De Utrechtse binnenstad zal in de komende periode van zo’n vijftien jaar aan grote veranderingen onderhevig zijn. Het stationsgebied is als ontwikkelingsgebied aangemerkt. De ontwikkelingen in dit gebied zullen het stadscentrum en de stad nieuwe impulsen geven. Tevens zal hierdoor de positie van Utrecht op nationaal niveau (Deltametropool) en Europees niveau versterkt moeten worden. Dit wordt nog eens onderbouwd in het Rijksbeleid waarin dit ontwikkelingsgebied, beter bekend als "Stationsgebied Utrecht", aangeduid is als belangrijk Nationaal sleutelproject.

3.1.2 Monumenten, beeldbepalende elementen en cultuurhistorie

De aanleg van Nieuweroord, Laan van Puntenburg en Moreelsepark gaat terug op diverse oude buitenplaatsen aan de rand van de voormalige stadsomwalling en zijn in de 19e eeuw onderdeel geworden van de plantsoenaanleg van J.D. Zocher. In deze groene aanleg zijn in de periode tussen 1870 en 1940 een aantal hoofdkantoren van de spoorwegen gebouwd en een school. Alle gebouwen, inclusief de restanten van de (park)aanleg zijn Rijksmonument.

Moreelsepark 1
In 1870 gebouwd administratiegebouw – later bekend als Hoofdgebouw I – voor de Maatschappij tot Exploitatie van Spoorwegen, naar ontwerp van N.J. Kamperdijk en C. Vermeijs. Het gebouw is in 1879 uitgebreid naar ontwerp van A.C. Vink.

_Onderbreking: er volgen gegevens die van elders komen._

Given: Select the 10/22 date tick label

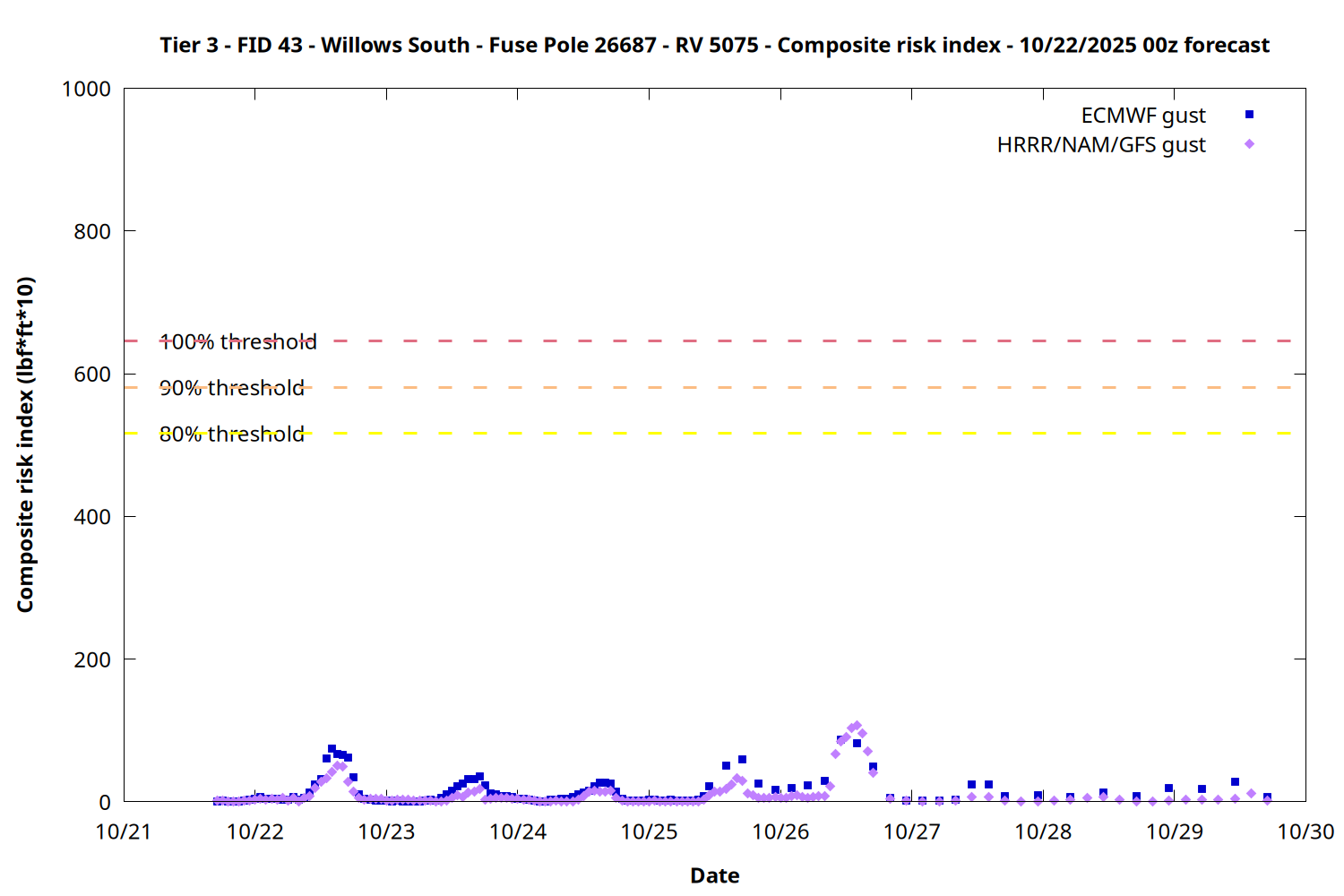Looking at the screenshot, I should coord(254,832).
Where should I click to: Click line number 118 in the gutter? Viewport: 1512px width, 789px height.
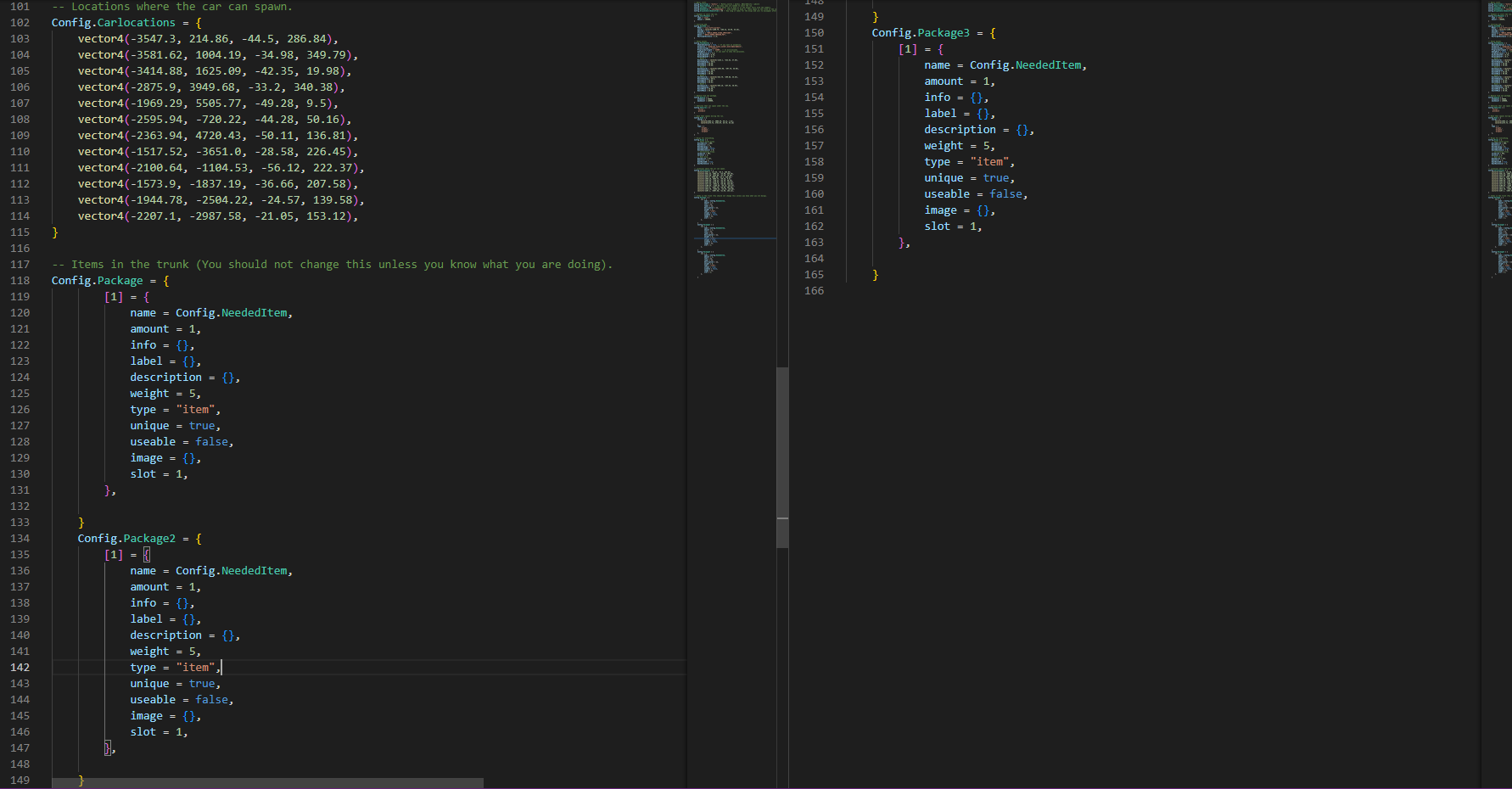pyautogui.click(x=20, y=281)
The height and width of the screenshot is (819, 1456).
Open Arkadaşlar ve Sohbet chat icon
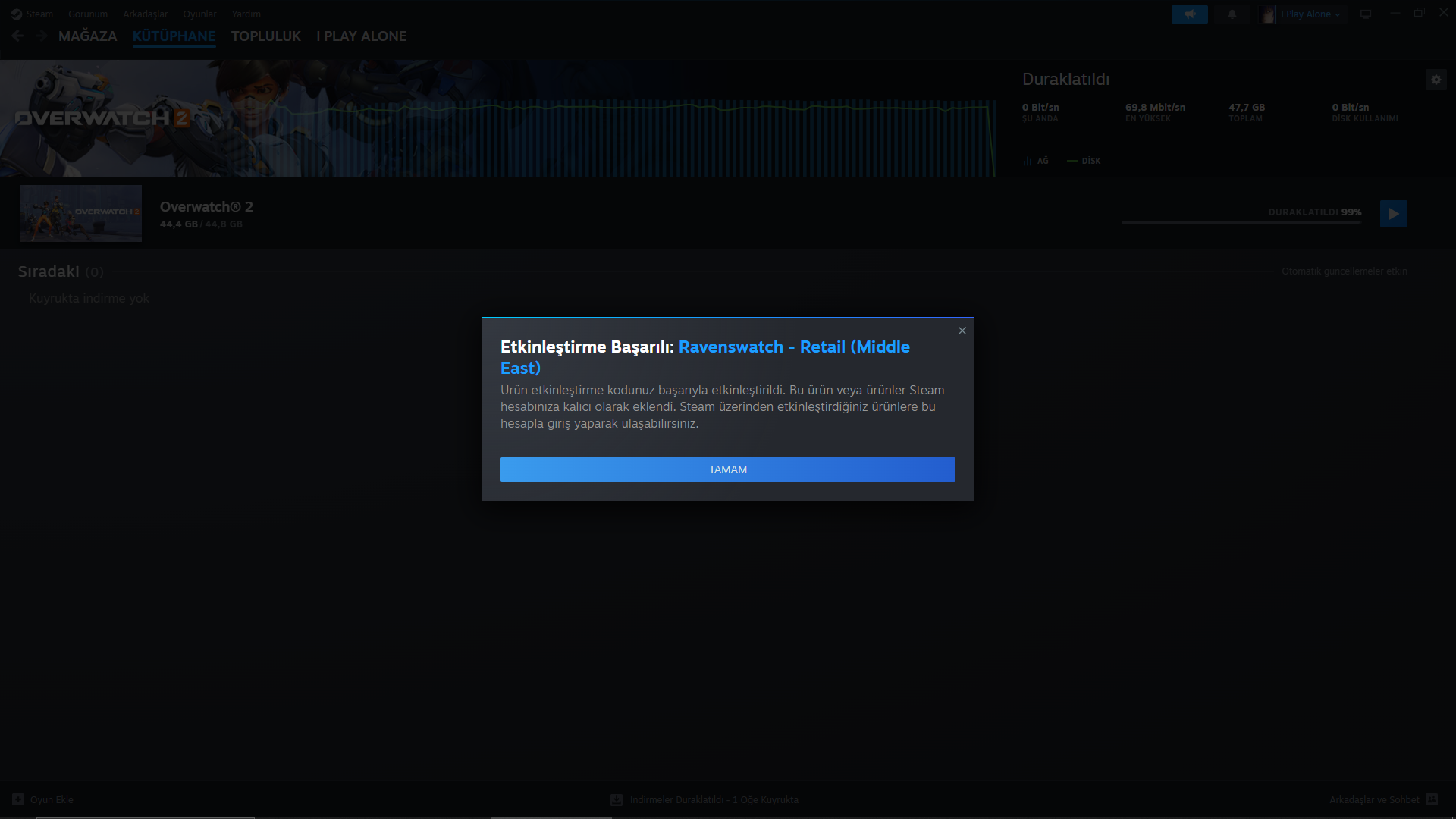(1432, 799)
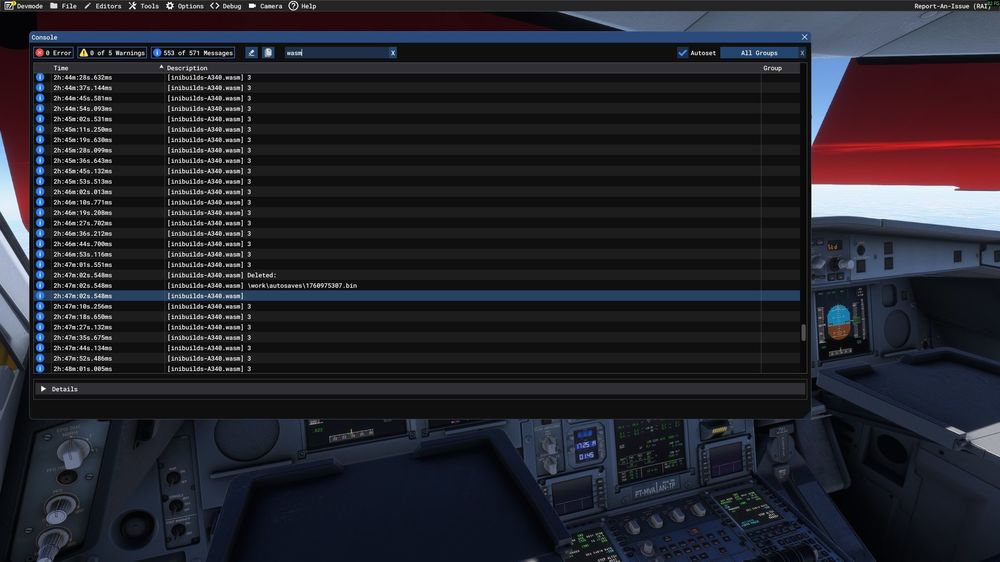The image size is (1000, 562).
Task: Toggle the Autoset checkbox
Action: [x=683, y=53]
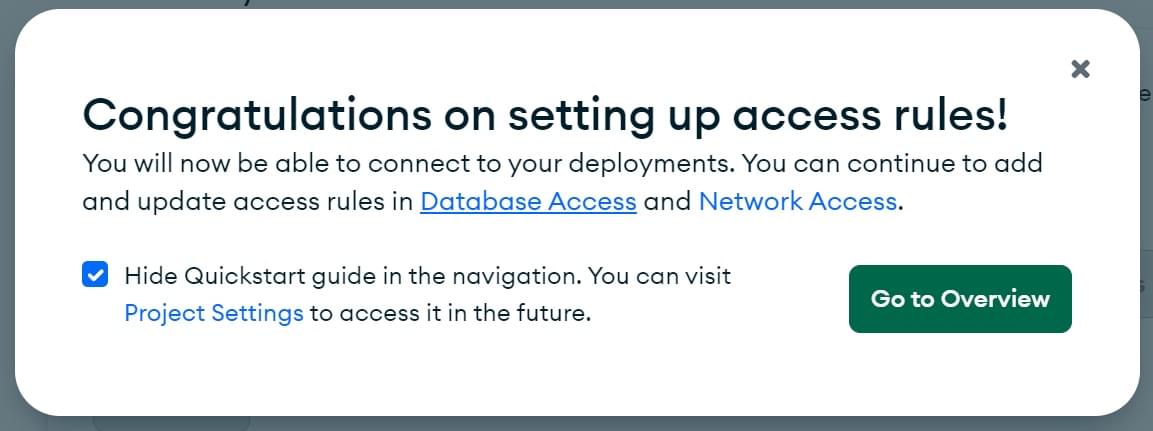Click the "to access it in the future" text
This screenshot has height=431, width=1153.
tap(451, 313)
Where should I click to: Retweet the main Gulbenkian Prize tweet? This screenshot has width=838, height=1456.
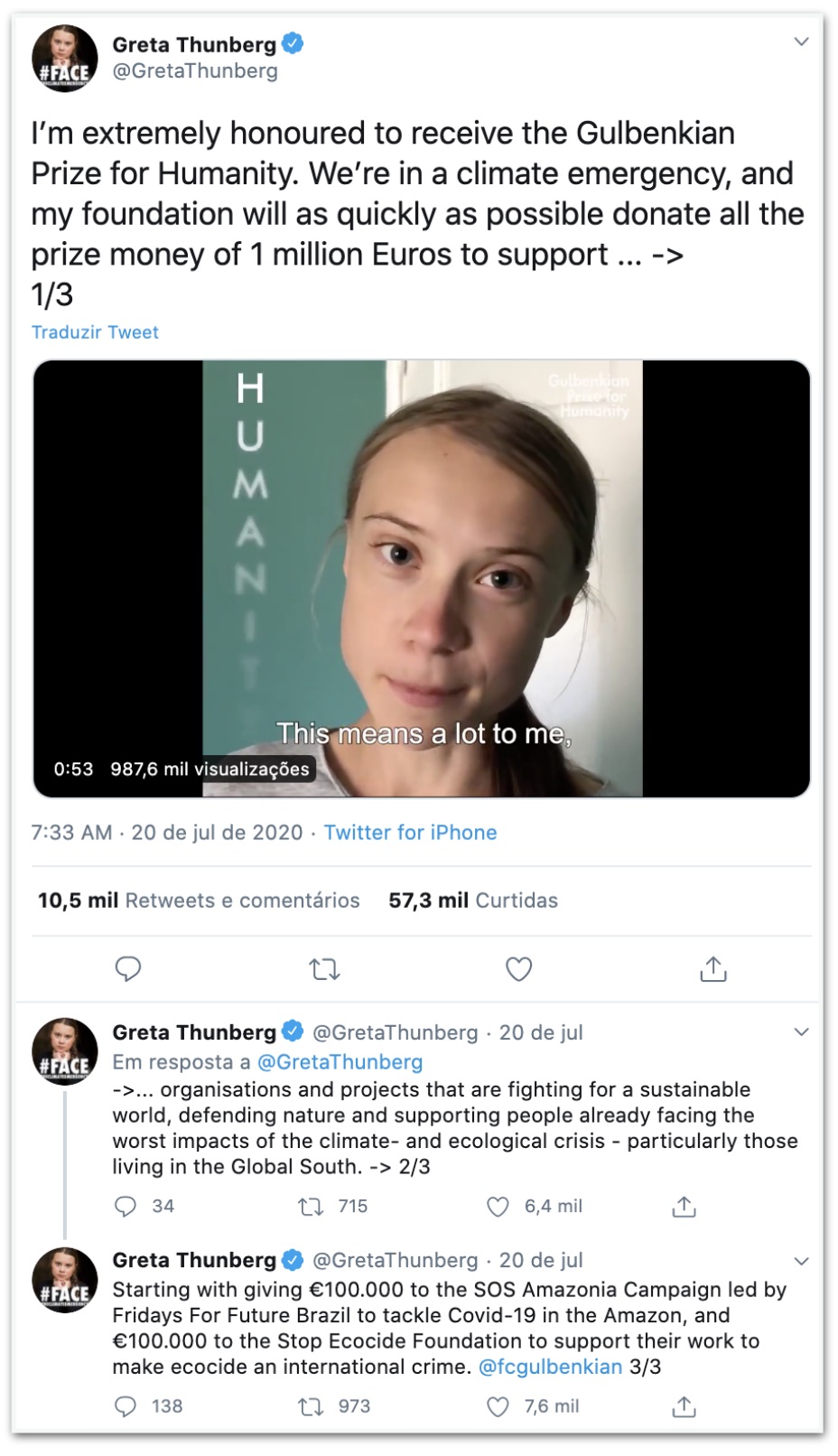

Dit omvangrijke, blokvormige kantoor is uitgevoerd in classicistisch- eclectische stijl. In 1895 is het kantoor op de eerste verdieping verbonden met naastgelegen administratiegebouw II via een luchtbrug.

Moreelsepark 2
In 1895 gebouwd administratiegebouw – later bekend als Hoofdgebouw II – voor de Staatsspoorwegen, naar ontwerp van J.F. Klinkhamer in rijke neorenaissancestijl. Het grote gebouw bestaat uit twee hoofdvleugels en een kleinere dwarsvleugel. De gevels zijn rijk versierd met allegorische voorstellingen verwijzend naar de spoorwegen. Een luchtbrug verbindt het gebouw met het naastgelegen hoofdgebouw I.

Moreelsepark 3
Tussen 1918-1921 gebouwd Hoofdkantoor III van de Nederlandse Spoorwegen naar ontwerp van G.W. van Heukelom. Geheel in baksteen opgetrokken omvangrijk kantoorgebouw, symmetrisch opgezet rondom een binnenplaats. Het gebouw is uitgevoerd in cubistisch-expressionistische stijl. Bij de (beschermde) aanleg hoort ook het voorterrein met de bakstenen muurtjes en groenaanleg.

Laan van Puntenburg 2
In 1939 gebouwde Utrechtse Industrie- en Huishoudschool naar ontwerp van architect H.F. Mertens. De school heeft een opvallend carrévorige opzet rond een binnenplaats. Het ontwerp is een fraai voorbeeld van een op het Functionalisme geïnspireerde stijl en heeft opvallend materiaalgebruik met gele baksteen, beton en stalen ramen.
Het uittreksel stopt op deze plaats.